The bill was integrated into the National Medical Error Disclosure and Compensation (MEDiC) Act, S. 1784, which was referred to the Committee on Health, Education, Labor, and Pensions, but ultimately not enacted. The federal initiative would have provided grants and resources to encourage full disclosure. It was inspired after Illinois became the first state to pass a similarly innovative law. Since then, 34 states as diverse as California and South Dakota have adopted related statutes.
It is an evolving concept that quite appropriately remains a topic of significant interest and discussion - not just for health care professionals, but for any substantial business organization seeking alternatives to the mounting burdens of litigation. Can a manufacturer mitigate products liability by apologizing? Is there a lesson for Corporate America in the handling of other types of litigation?
It is time for the broader business community to at least begin considering the idea.
Why ignore the kind of evidence reported by Kevin Sack in a May 18, 2008, front-page New York Times story? According to that article, of 37 cases in which the University of Illinois Medical Center acknowledged preventable errors and apologized, only one patient filed suit. Existing claims and lawsuits at the University of Michigan Health System dropped from 262 in August 2001 to 83 in August 2007. Legal costs fell by two-thirds.
Anecdotally, I have seen this work in my own practice. A small chemical spill caused local neighborhoods around an industrial facility in my home state of West Virginia to be sheltered in place for the better part of a day. As part of the company's emergency response plan, company representatives and their lawyers went door-to-door in the affected neighborhoods to see if there was anything that the residents needed from the company. The gratitude of the people was palpable. And not a single one made a claim for damages or inconvenience.
To be sure, corporate counsel ought not to assume that apologies are an automatically transferable panacea for their clients' problems. There are, in fact, legitimate concerns that, from a legal perspective, apologies confirm liability. It's certainly not a strategy that businesses should pursue without thoroughly vetting with counsel on a case-by-case basis. But there is logic in assuming that a close-mouthed response to a personal tragedy, all in the name of avoiding saying something that could be deemed an admission at trial, is likely to cause the victim to assume that the potential defendant is uncaring and unappreciative of the personal consequences of the crisis.

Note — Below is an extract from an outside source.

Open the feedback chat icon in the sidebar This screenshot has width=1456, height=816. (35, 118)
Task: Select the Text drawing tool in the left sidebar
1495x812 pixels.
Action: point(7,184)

That said, the health care sector experience is encouraging enough that an organization like our own, which represents more than 23,000 corporate and defense attorneys, must and will remain participants in the ongoing dialogue on Sorry Works and its broader relevance. On the one hand, Sorry Works has the immediate effect of removing impediments to communication during litigation. It promises significant modifications in the practice of law if prudent commitment to full disclosure and acknowledgement of responsibility can indeed deter some lawsuits or expedite settlement negotiations.
As a productive business tool, Sorry Works has a final attraction not yet underscored in the discussion of litigation deterrence. Even if Sorry Works does not deter a case from being filed, there is no doubt in our estimation that it provides a well-merited advantage during the course of the lawsuit.

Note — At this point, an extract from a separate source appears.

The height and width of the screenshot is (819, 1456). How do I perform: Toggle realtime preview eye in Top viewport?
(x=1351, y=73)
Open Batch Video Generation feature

All good corporate trial lawyers know that, to prevail with a jury, they must humanize their clients. Their clients - whatever cause of action brought them to court - must be seen by jurors as organizations of fallible executives and engineers and accountants who are no different in flesh and spirit than themselves. When organizations say they're sorry, that perception is powerfully reinforced. Our own mock trials have consistently proved it year after year. Accepting responsibility is a critical factor in diminishing juror anger at corporate misconduct.
In the last analysis, Sorry Works resonates beyond the specific civil justice system issues it is meant to palliate. The litigation explosion in the United States is, at worst, a dark index of just how disconnected our various populations are, be they doctors and patients or corporations and consumers.
For businesses, Sorry Works should always be a reminder of the potential benefits of building bridges.
Marc E. Williams is president of DRI - The Voice of the Defense Bar.